● To be done
Rewrite the records below as a Markdown table with the columns Number and Record line, putting each non-blank line in its own numbered row. Leave out the pictures.

=====

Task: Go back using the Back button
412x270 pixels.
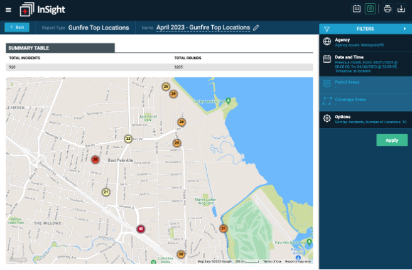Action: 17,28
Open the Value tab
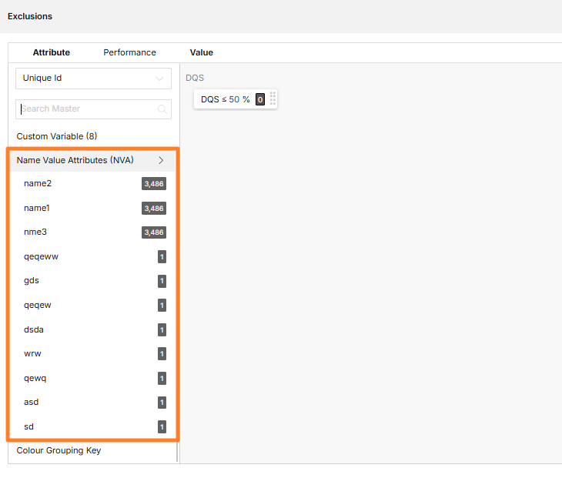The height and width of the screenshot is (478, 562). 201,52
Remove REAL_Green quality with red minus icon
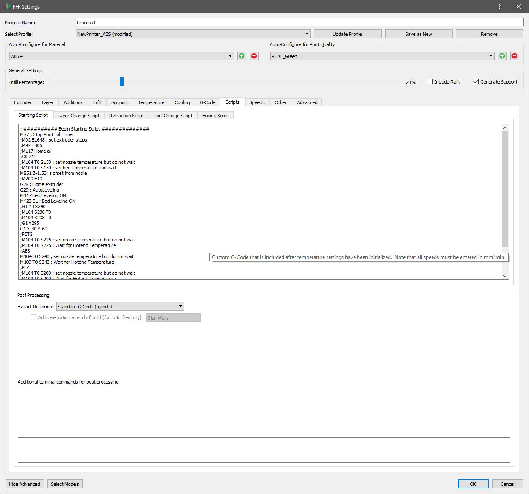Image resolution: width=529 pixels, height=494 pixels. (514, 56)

=====

● Full answer
| Number | Record line |
|---|---|
| 1 | Task: Go back using the Back button |
| 2 | 412x270 pixels. |
| 3 | Action: 17,28 |
| 4 | Open the Value tab |
| 5 | The height and width of the screenshot is (478, 562). 201,52 |
| 6 | Remove REAL_Green quality with red minus icon |
| 7 | Image resolution: width=529 pixels, height=494 pixels. (514, 56) |